What to do
Only the lines from the one containing "Instruction: Expand the 声音 track chevron" through the final line of the entries below are wanted, each copied exactly.

(Stored data)
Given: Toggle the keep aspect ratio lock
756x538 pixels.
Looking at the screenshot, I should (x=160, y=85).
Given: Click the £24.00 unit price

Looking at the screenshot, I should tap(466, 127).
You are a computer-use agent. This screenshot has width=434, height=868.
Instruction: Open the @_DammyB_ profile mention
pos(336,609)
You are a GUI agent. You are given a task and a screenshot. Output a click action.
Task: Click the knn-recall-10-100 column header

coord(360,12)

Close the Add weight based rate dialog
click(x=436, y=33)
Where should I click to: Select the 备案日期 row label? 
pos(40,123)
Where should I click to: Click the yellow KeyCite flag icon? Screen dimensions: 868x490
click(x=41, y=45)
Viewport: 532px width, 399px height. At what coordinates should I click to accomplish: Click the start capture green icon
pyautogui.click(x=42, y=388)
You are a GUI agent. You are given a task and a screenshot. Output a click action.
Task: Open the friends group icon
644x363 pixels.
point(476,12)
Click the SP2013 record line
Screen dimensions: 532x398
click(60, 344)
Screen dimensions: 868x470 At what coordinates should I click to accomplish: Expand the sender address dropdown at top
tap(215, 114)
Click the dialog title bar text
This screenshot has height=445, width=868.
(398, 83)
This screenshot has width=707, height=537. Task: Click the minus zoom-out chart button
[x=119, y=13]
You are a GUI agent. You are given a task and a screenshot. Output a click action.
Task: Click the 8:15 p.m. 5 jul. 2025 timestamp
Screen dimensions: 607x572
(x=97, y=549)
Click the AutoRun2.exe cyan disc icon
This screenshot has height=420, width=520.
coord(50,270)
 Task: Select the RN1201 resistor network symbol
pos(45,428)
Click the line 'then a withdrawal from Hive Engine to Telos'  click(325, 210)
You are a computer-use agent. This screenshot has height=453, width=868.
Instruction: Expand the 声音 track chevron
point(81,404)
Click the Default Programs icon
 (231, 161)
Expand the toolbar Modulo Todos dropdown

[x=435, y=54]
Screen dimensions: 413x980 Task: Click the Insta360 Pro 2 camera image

Answer to this problem
Instruction: Expand the 声音 track chevron
point(81,404)
Click the Default Programs icon
 (231, 161)
Expand the toolbar Modulo Todos dropdown

[x=435, y=54]
Screen dimensions: 413x980 Task: Click the Insta360 Pro 2 camera image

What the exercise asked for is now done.